Merle Haggard: As He Is
“Songwriting gets harder and harder, unless you just want to try to write a better version of what you’ve already done,” said Merle Haggard, 73, sitting in a Middle Tennessee studio and making clear that he wants much more than that.
Kris Kristofferson, whose own songs transformed the language of country music, calls Haggard “The greatest artist in American music history.” At the very least, Haggard is among the most skilled writers ever to set pen to paper and pick to string, and he has applied working man’s hours to an artist’s mindset. The April release of Vanguard Records’ I Am What I Am brought his career total to 76 albums in his 73 years, and almost all of those works have featured original material. He recorded 30 albums in the first nine years of his career, before he was 38 years-old.
“I’ve seen it all, and I’ve seen it go away,” he sings on the new album detailing the cultural, political and artistic triumphs and failings he’s witnessed in his time. Haggard, though, hasn’t gone away.
“I keep hoping to find a way to write a song that will move up to number one in my gathering of material, one that’s better than anything I’ve ever written,” he said. “That’s what keeps me alive: That hope that I’ll write the song that’ll knock me out and that will be better than ‘Workin’ Man Blues,’ and better than ‘Mama Tried.’ That’s my reason for believing. You know, a lot of times I thought it was all over.”
Over the past couple of years, there were others who thought it might be over. Haggard’s songs remained stout and incisive, but in November of 2008, he underwent surgery to remove cancer on his lung. It was a scary deal for Haggard, his family and his fans, but within two months he was back performing, and within a year he was, he estimates “95 percent recovered.” His recovery time was not down time, as he remained committed to bringing his music out on the road and to writing the songs that are heard on I Am What I Am. This year, he played six shows with Kristofferson, winning raves (The Chicago Sun-Times’ Dave Hoekstra called that pair “The Rembrandt and Picasso” of country music, with Hag taking the Rembrandt tag because of the human portraits he offers in song. And he’ll spent much of this spring and summer traveling, playing concerts with his band, The Strangers, a combo that has been given a youthful shot in the arm from Haggard’s 17-year-old son, Ben Haggard, who has been contributing lead guitar of late.
The Strangers provide most of the backing for the new album, with young Ben sharing guitar duties with Tim Howard. Co-produced by the elder Haggard and longtime collaborator Lou Bradley and recorded at Haggard’s Shade Tree Manor studio in Northern California, I Am What I Am fits comfortably into the immense Haggard catalogue, though any clenched-fisted sentiments found in some of his earlier work has been replaced by a weary, reflective graciousness. Merle Haggard is done shouting, but not done caring. In 1986, he told interviewer Alanna Nash, I’m changing my image… to one who gives a lesser shit than he used to.” Now, though, he sings, “I do what I do, ‘cause I do give a damn.” Changes in politics and music are met not with indignation but with a simple, “I’ve seen it all, and I’ve seen it go away.” And, far removed from his rambling days, he still finds much to provoke his curiosity. For Haggard, life remains the stuff of songs.

------------

→ **TASKS TO PERFORM**
• 1. Write out the part of the Merle Haggard article that starts at "Kris Kristofferson, whose" and ends at "was 38 years-old.".
• 2. List every person whose words the Merle Haggard article quotes directly.
• 3. Carry on the Merle Haggard article from its last sentence.

→ **SOURCE DATA**

------------

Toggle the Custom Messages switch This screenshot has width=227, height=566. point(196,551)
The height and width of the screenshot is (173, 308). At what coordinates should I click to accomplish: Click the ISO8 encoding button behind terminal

------------

→ **TASK-BY-TASK ANSWERS**
• 1.
Kris Kristofferson, whose own songs transformed the language of country music, calls Haggard “The greatest artist in American music history.” At the very least, Haggard is among the most skilled writers ever to set pen to paper and pick to string, and he has applied working man’s hours to an artist’s mindset. The April release of Vanguard Records’ I Am What I Am brought his career total to 76 albums in his 73 years, and almost all of those works have featured original material. He recorded 30 albums in the first nine years of his career, before he was 38 years-old.

• 2.
Merle Haggard
Kris Kristofferson
Dave Hoekstra

• 3.
“I’ve always known that I was a gifted person,” he said. “I’ve always felt like I would be punished, severely, if I didn’t continue to make use of that gift. It’s very important that you don’t let the muscle get flabby. It’s really hard, as an old human being, to press as much weight as you pressed when you were a kid.”
Haggard’s childhood provided significant hardship and sadness, both of which continues to channel into song. In “Oil Tanker Train,” he sings a line that could be sung believably by none but Haggard as he relates the way that an oil tanker train “Would rumble and rattle the old boxcar we lived in/And I was a kid then, and I loved that old train.” That’s straight autobiography-in-rhyme, as Haggard was born in 1937 to a mother and father who lived in a converted boxcar in Oildale, California. Father James Haggard had been a fiddle player in Oklahoma, but when the family moved to California after their barn burned to the ground, James put away in his fiddle for the most part, in favor of working hard days for the Santa Fe Railroad.
James died after suffering three brain hemorrhages when Merle was nine years-old, and his death sent the boy reeling into a reckless youth. He hopped a freight train at age 10, and he was somewhat notorious to local authorities by the time he was 14. He was also under the spell of music from heroes Bob Wills, Jimmie Rodgers and especially Lefty Frizzell: Haggard spent years attempting to mimic Frizzell’s slurred style of singing, and he has always been open, even emphatic, about Frizzell’s impact on his art. In 1953, Frizzell met Haggard at a concert and inviting the young man onstage at Bakersfield’s Modesto Garden.
“That was the first time, and I was hooked,” Haggard later told historian Daniel Cooper.
In that same time period, Haggard was working to learn song-craft. In so doing, he looked beyond his country heroes and took notice of the burgeoning rock and roll scene.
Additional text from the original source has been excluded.